The one thing that strikes me in much of this reading – it seems widely acknowledged that adjuncts do little or no research and writing. Is this because these are people primarily interested in teaching, are they just uninterested in research? It seems like common academic knowledge these days that a book is pretty much a prerequisite to tenure – are the adjuncts just people who can’t get with the program? And as I told Mike, I don't think this sort of question invalidates my position against the overuse of adjuncts - there are both general and individual causes that can be in effect simultaneously.

A couple of bonus links:

A discourse on the history of the current crisis.

One of the adjuncts gets dissed hard by a community college administrator.

Posted by sleepnotwork at April 30, 2004 03:47 PM
Comments

Dude, that is crazy.
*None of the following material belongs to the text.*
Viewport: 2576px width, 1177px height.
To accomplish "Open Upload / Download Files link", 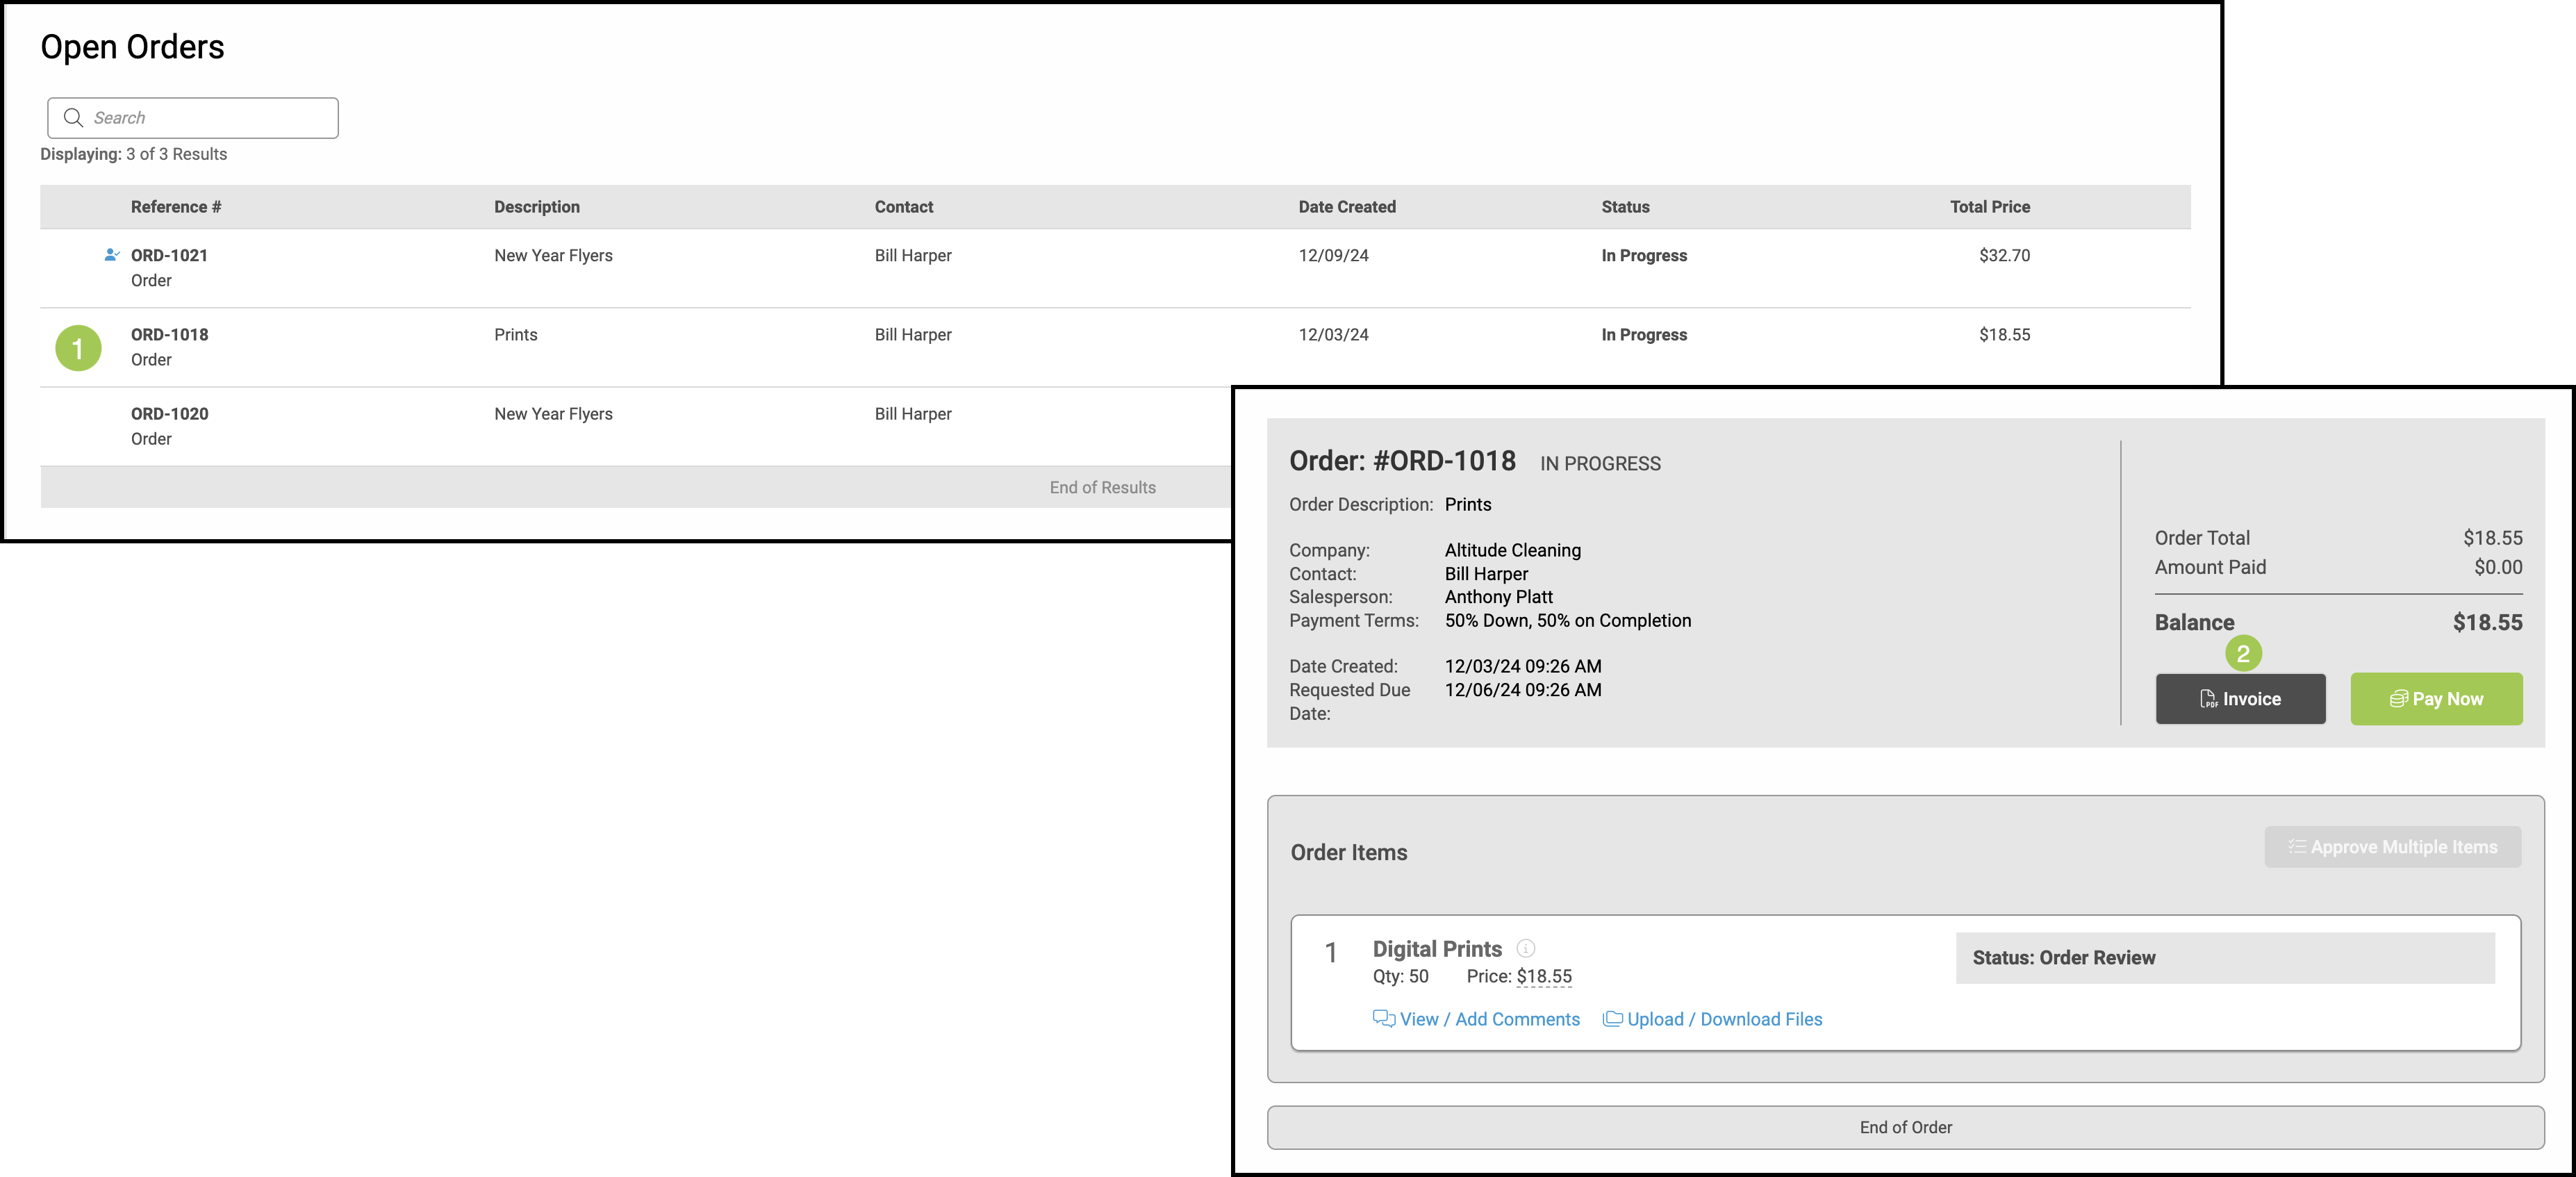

I was just in the process of composing a big post on this debate myself.

Posted by: Scott at April 30, 2004 05:58 PM

Well, I think that once one is out of grad school and adjuncting full time, one doesn't have as much time for research. Adjuncts also don't have the grad school structure and the support of profs. But I would argue that if you're actually producing interesting research, you can keep adding on to your CV and when you reapply people will notice.

I think that if someone like the character in the Chronicle article wants a full time community college job, they usually have to adjunct for years and get some good student evaluations before they're considered for a real job. Or, he can concentrate on writing a cool book and maybe a creative writing program will notice and throw him a bone. A final option would be to move away from the cool city to someplace where there is demand.

As for tenure, first you get a tenure-track position (which only 1 in 5 begining grad students get), then you think about tenure. Normally, you publish a book (usually based on your dissertation) in your first years and then you produce another book before you qualify for tenure. If you can't get tenure for whatever reason, you can try somewhere else (usually a lesser school) or leave academia.

Posted by: Scott at April 30, 2004 06:40 PM

So are you guys, especially SNW and mallarme, who are just starting their postgrad lives, disheartened by this, or were you pretty aware of the situation before you went in? Also, where do you place yourselves in ludwig's two categories?

Posted by: David at April 30, 2004 07:45 PM

David, I was already aware of it from reading blogs like Invisible Adjunct, but it's not encouraging.

Scott, you seem to dismiss the problem of adjunct labor a bit blithely, putting most of the blame on the adjuncts rather than the system. The point, as I see it, is that too many PhDs are awarded compared to the number of job openings. Even if every newly minted Doctor were to publish a mind-bogglingly good book the same percentage would still not get tenure. It's in the interest of the already tenured professors and the college administrators to use graduate students and doctoral candidates as cheap teaching labor so they continue to do so, despite the exploitative nature of that relationship. Since most people who invest the time and effort to get a PhD do so in hopes of getting a career in that field, claiming that they can just leave academia is a bit callous. Many just don't have any other lucrative skills.

Posted by: mallarme at April 30, 2004 10:02 PM

One of the most interesting points that was brought up over at Invisible Adjunct was the fact that for the most part, the books published by today's humanties faculty are only read by grad students and other faculty. Hence, without a large pool of specialized grad students, there is no market for their ideas. Add to that the fact that spending 8+ years researching a topic, faculty members really jump at the chance to do a graduate seminar in their research area and see how their students react to the topic.

Hence, there are real factors that work against senior faculty members swallowing their pride and realizing the situation for what it is. Nobody wants to admit that their university is one of those "2nd-tier" schools that needs to eliminate its PhD program or cut back on the newly enrolled to help fix the situation. On the contrary, faculty tend to fight hard to expand, even while admitting to their students that the market is super tough. Meanwhile, the admins have no interest in replacing TAs with full timers with benefits when they could just hire adjuncts.

So perhaps national adjunct and TA unionization is ultimately the best way to enact change.